EXCERPTED PASSAGE Start Marker
In that context, it’s interesting to see recent research from Robert Walters which reported that only 21% of Irish professionals believe their workplace is sustainable and less (17%) believe their employer is doing enough to tackle climate change. Perhaps that’s being unduly harsh on employers given that most countries are struggling to meet their climate targets and the overall consensus seems to be the world is failing to reduce emissions quickly enough to limit global temperature rises to below 1.5 degrees Celsius.

There’s a disconnect here because almost half (46%) of professionals believe their employers have business-wide sustainability targets but 50% of them think their employers should do more to help tackle climate change through making their workplaces more sustainable.

From an IT perspective, you could argue that the forced implementation of remote working during the Covid-19 lockdown helped to advance the sustainability agenda quite a bit but not necessarily from the point of view of IT equipment. Remember that a lot of employees had to be equipped with laptops, for example, to be able to work from home. And those laptops had to be sourced from somewhere and delivered somewhere else.

But a large source of individual emissions was reduced because so many employees didn’t have to commute to work. So while it’s true energy usage in an employee’s home would have increased to account for the fact they were working from home, the net rate of emissions was probably still below that from driving to work every day.
EXCERPTED PASSAGE End Marker
● **REQUIREMENT 1**
Please repeat the workplace sustainability passage word for word, everything from "There’s a disconnect" down to "delivered somewhere else.".
● **REQUIREMENT 2**
Write what comes next in the passage on workplace sustainability and climate change, starting after its last sentence.
EXERCISE DATA Start Marker
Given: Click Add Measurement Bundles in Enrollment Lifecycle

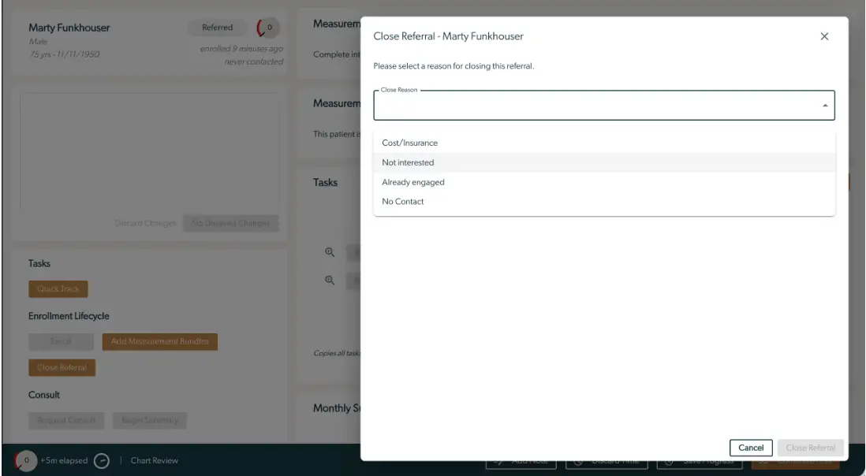Looking at the screenshot, I should (x=161, y=341).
EXERCISE DATA End Marker
● **TASK RESPONSE 1**
There’s a disconnect here because almost half (46%) of professionals believe their employers have business-wide sustainability targets but 50% of them think their employers should do more to help tackle climate change through making their workplaces more sustainable.

From an IT perspective, you could argue that the forced implementation of remote working during the Covid-19 lockdown helped to advance the sustainability agenda quite a bit but not necessarily from the point of view of IT equipment. Remember that a lot of employees had to be equipped with laptops, for example, to be able to work from home. And those laptops had to be sourced from somewhere and delivered somewhere else.

● **TASK RESPONSE 2**
Post-Covid, employers have been keen to return staff to their offices, although they have struggled to justify forcing them to do so five days a week. To that extent, remote work has become part of the working week, but not all of it. The return to work has partly been in response to companies having expensive office buildings, filled with IT equipment, sitting idle. But that’s not really what you’d like to think of as ‘sustainable’. From a strictly environmental point of view, having them sit idle is a far better outcome.

In passing, it should be noted that supporting all those laptops in lots of different houses and replacing any faulty ones could be heavier in terms of emissions expended getting to them than repairing computers that are housed in a central location.

Anyway, being able to have conversations where the word ‘sustainability’ is used is important. It becomes even more significant when conversations around many aspects of daily life and of a company’s operations include it. That includes IT. From a vendor and channel perspective, it means being aware of the environmental consequences and the sustainability of the solutions they recommend.

So get used to saying it because, despite the best efforts of the climate sceptics, sustainability is no longer a dirty word.